Naturally, it brought a scare for them to see the margin for continuing to play and seeing a career end so close.

"I hate to use the word scared because I think that's wimpy, but I think there is some truth to that," coach Tom Izzo said. "I feel a little different sense of urgency."

The Final Four – and a national title – are hardly new topics around this Michigan State team or for the seniors. But the reality of what little time remains to accomplish so much is very present as the Spartans prepare to play Virginia on Friday in New York City.

"I understand that it's a tradition here that we're trying to uphold," Appling said. "I'm just trying to stay on top of my game as much as I can."

The tradition is well-established, but has had its close calls.

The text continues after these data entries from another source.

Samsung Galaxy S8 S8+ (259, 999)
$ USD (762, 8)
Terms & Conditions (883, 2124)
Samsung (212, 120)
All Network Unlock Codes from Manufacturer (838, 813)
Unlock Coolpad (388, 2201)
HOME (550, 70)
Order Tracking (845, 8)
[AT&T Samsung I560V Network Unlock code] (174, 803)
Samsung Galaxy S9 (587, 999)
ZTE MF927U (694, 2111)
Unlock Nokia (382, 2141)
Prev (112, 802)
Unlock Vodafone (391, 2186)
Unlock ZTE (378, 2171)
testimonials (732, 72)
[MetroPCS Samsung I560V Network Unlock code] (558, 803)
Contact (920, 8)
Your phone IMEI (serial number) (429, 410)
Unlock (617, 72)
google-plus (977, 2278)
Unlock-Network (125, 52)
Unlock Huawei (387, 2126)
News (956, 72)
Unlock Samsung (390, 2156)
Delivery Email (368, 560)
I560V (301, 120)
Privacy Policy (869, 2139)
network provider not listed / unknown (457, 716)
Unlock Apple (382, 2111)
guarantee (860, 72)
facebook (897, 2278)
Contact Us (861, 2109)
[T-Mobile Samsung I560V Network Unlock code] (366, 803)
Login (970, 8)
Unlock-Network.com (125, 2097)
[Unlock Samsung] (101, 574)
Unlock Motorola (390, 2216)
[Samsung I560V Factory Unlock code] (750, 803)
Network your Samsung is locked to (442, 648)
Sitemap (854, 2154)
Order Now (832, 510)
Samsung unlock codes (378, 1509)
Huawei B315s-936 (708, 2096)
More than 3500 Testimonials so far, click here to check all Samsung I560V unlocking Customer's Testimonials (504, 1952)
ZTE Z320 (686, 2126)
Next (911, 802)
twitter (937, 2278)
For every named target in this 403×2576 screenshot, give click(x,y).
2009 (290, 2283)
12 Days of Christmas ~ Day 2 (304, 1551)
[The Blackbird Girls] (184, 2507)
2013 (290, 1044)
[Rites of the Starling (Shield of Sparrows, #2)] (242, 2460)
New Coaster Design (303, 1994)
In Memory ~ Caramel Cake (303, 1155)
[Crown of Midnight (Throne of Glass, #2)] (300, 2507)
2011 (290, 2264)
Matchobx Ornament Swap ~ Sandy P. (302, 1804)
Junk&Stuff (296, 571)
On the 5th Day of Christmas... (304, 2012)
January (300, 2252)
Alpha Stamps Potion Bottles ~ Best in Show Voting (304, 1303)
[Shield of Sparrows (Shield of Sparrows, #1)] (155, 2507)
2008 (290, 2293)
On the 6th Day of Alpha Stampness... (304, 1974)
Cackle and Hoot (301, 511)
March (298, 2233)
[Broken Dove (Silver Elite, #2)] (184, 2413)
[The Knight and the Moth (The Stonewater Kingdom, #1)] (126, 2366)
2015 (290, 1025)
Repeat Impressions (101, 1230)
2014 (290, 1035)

Final Four appearances in 2005 and 2009 kept the streak alive on the final chance for the respective senior classes.

As if that pressure isn't enough, Izzo noted there are additional pressures beyond facing a potential final game. From being picked to win the national title by President Barack Obama to being a favorite as a No. 4 seed against No. 1 – according to Las Vegas – there is more on the Spartans' seniors. Izzo's message to Appling is being nervous with such pressures is fair, but there is a line around the Michigan State program.

"Nervous is like preparing for a test and you go and you're nervous for the test.," Izzo said. "If you did your work, you're allowed to be nervous.

"You're not allowed to be scared, not in this program."

The program is in the Sweet 16 again – the third in a row and third of Appling and Payne's careers. But that is not the expectation and acceptable end in Appling's eyes.

"We have an opportunity to do something special," Appling said. "I just don't wanna come up short. Each and every possession that I'm out there on the floor, I'm gonna give it my all and leave it all out there."

It is that effort that Izzo lauded from the first two games of the NCAA Tournament, which Michigan State played in Spokane, Wash. The Michigan State coach praised his senior point guard for his defensive play and for "doing what needed to be done."

With a possible four games remaining, that is all Appling hopes to do as his time winds down.

"I just look to do whatever I can to help the team win, whether it's being the superhero, the unsung hero or a nobody," he said. "Whatever I can do to help us win, I'm satisfied."